(Stored items)
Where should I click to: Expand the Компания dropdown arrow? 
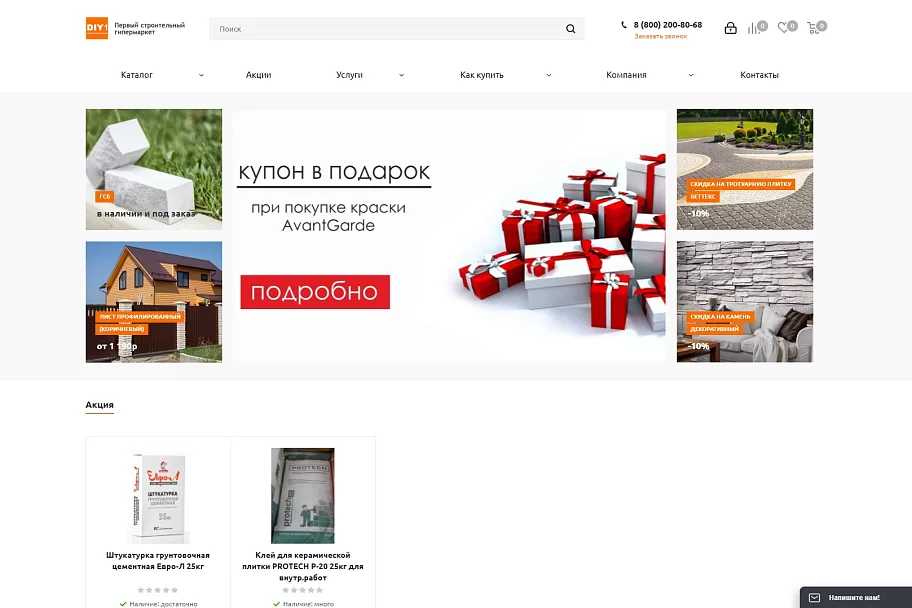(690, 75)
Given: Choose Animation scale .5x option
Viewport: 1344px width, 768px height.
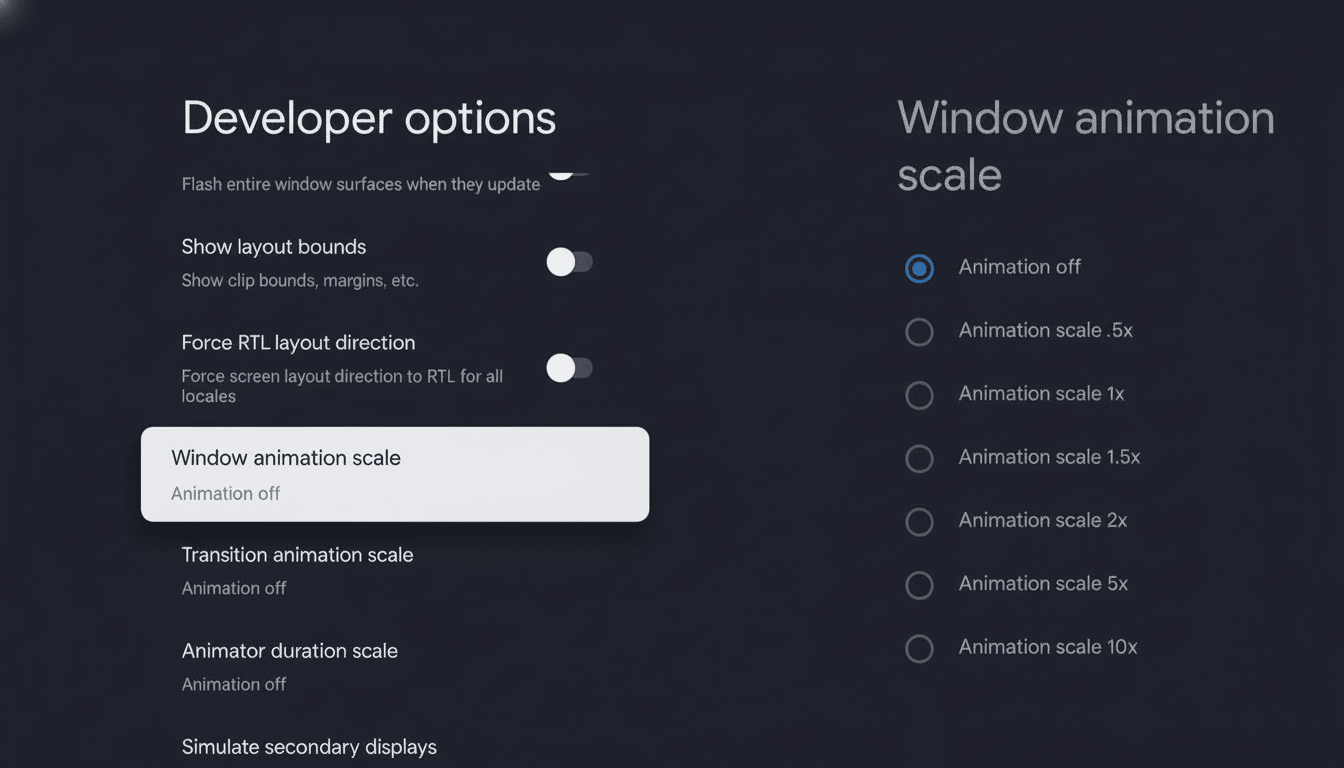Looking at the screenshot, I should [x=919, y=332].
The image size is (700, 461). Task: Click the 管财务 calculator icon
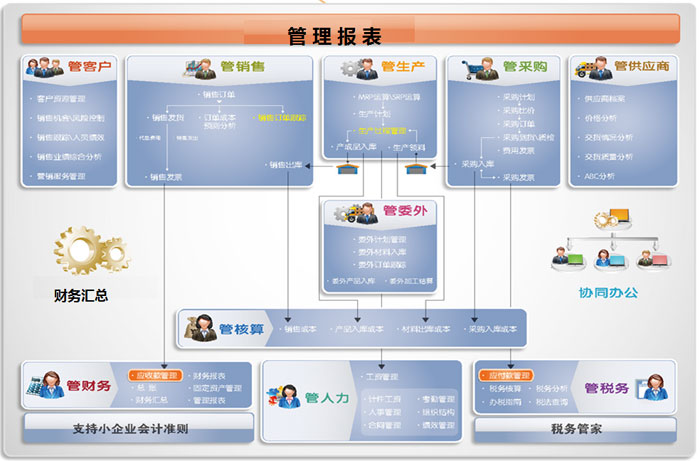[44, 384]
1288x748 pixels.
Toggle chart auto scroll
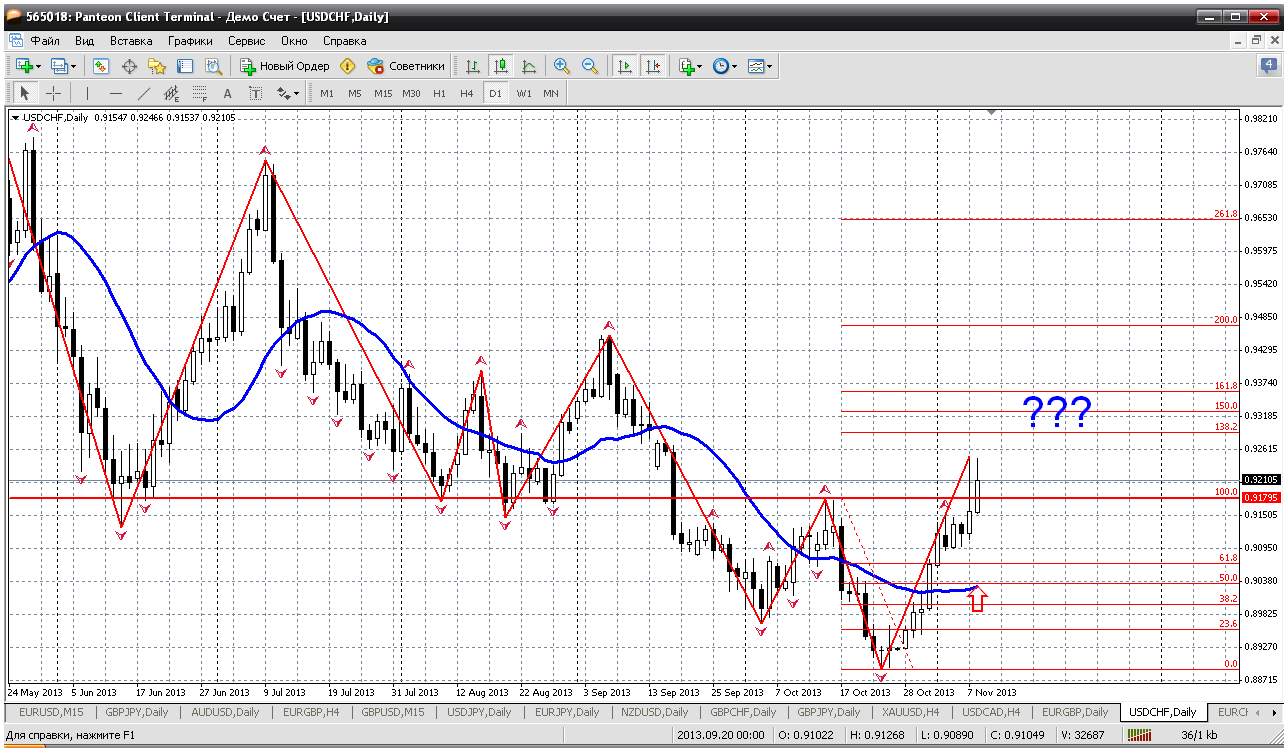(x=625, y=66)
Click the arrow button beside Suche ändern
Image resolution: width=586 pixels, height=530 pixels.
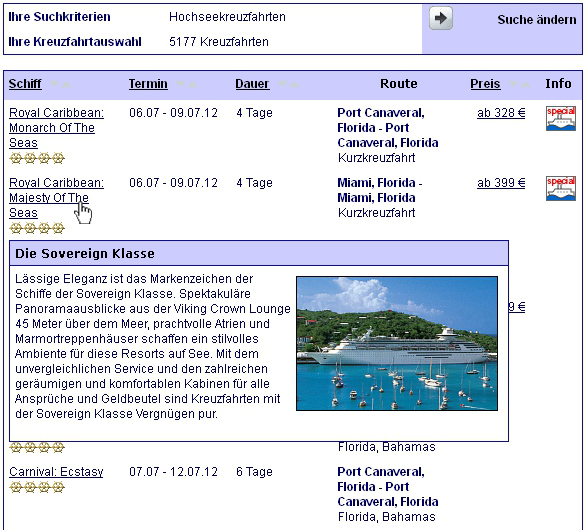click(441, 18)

◆ Task item
Retype exactly, and only, the lines from the one containing "Viewport: 1344px width, 768px height." through the end of the records above. Pictures stay out of the copy.

◆ Solution to this problem
Viewport: 1344px width, 768px height.
Looking at the screenshot, I should [x=919, y=332].
The image size is (700, 461). Task: Click the 管财务 calculator icon
[44, 384]
1288x748 pixels.
Toggle chart auto scroll
(x=625, y=66)
Click the arrow button beside Suche ändern
Image resolution: width=586 pixels, height=530 pixels.
click(441, 18)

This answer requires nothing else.